++++ MATERIAL FOR THE TASK

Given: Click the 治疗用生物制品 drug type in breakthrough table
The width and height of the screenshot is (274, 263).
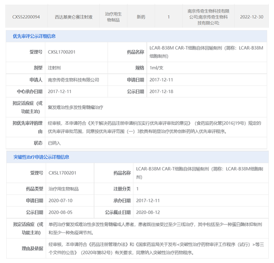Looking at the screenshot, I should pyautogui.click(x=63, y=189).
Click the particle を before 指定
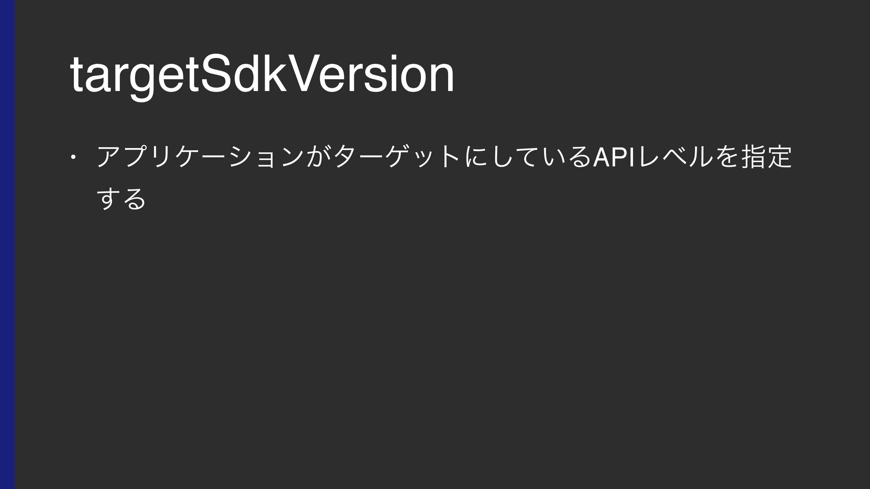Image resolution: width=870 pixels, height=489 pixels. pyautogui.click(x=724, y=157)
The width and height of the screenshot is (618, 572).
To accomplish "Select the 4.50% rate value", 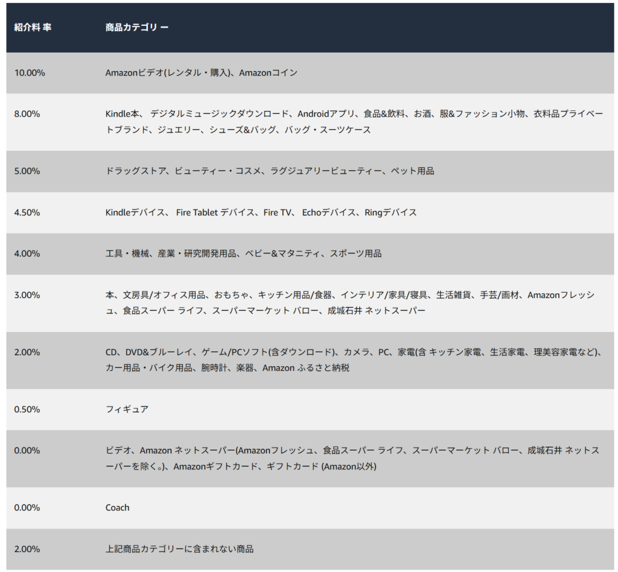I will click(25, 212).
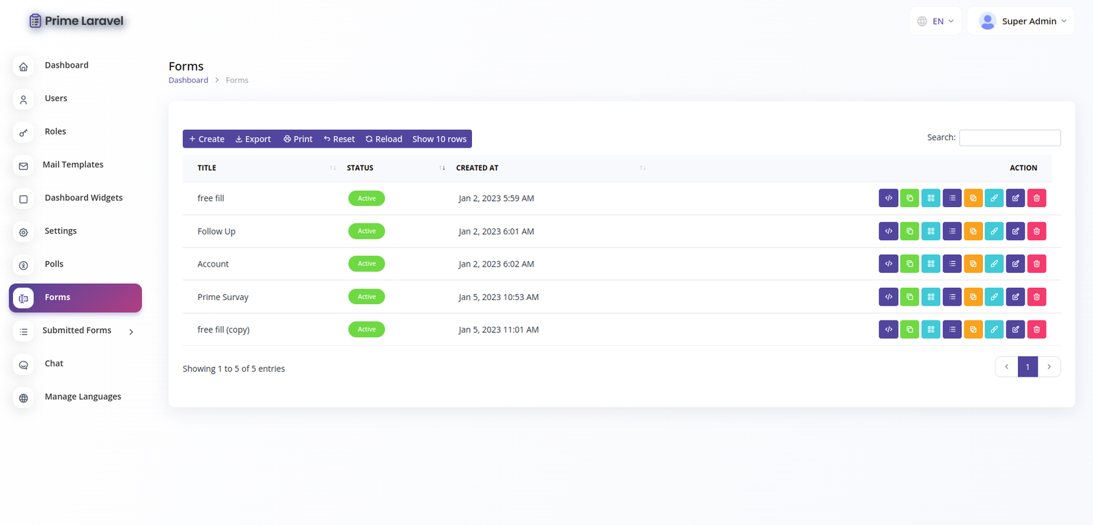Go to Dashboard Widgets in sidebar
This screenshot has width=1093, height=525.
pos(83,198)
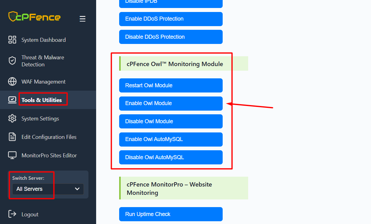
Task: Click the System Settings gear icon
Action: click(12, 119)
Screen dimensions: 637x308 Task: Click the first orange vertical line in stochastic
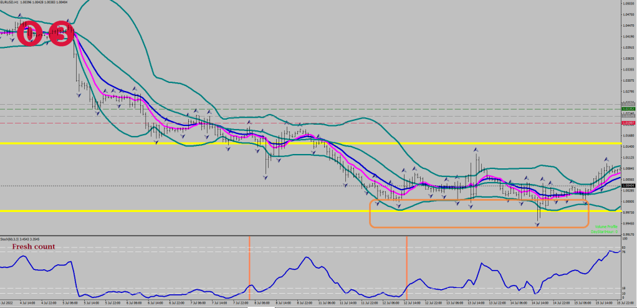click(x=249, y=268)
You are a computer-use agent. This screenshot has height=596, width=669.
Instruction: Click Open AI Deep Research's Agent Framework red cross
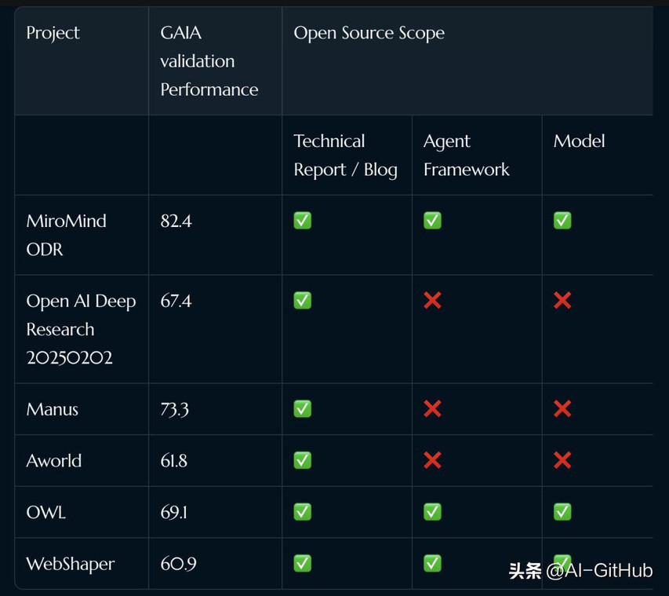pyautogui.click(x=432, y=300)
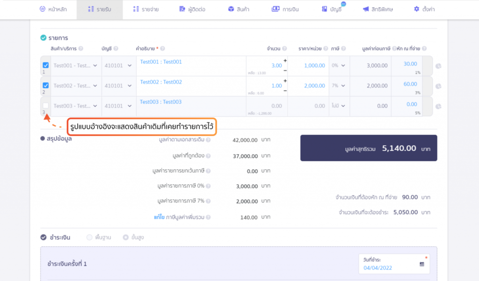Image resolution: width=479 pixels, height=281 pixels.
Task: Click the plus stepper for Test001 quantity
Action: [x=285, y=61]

++++++++

■ **SET EXERCISE**: Repeat the lines from the start of the items up to and including the line with "Looking at the", leaving the pictures out.

■ **EXERCISE OUTPUT**:
Given: Click the 治疗用生物制品 drug type in breakthrough table
The width and height of the screenshot is (274, 263).
Looking at the screenshot, I should pyautogui.click(x=63, y=189).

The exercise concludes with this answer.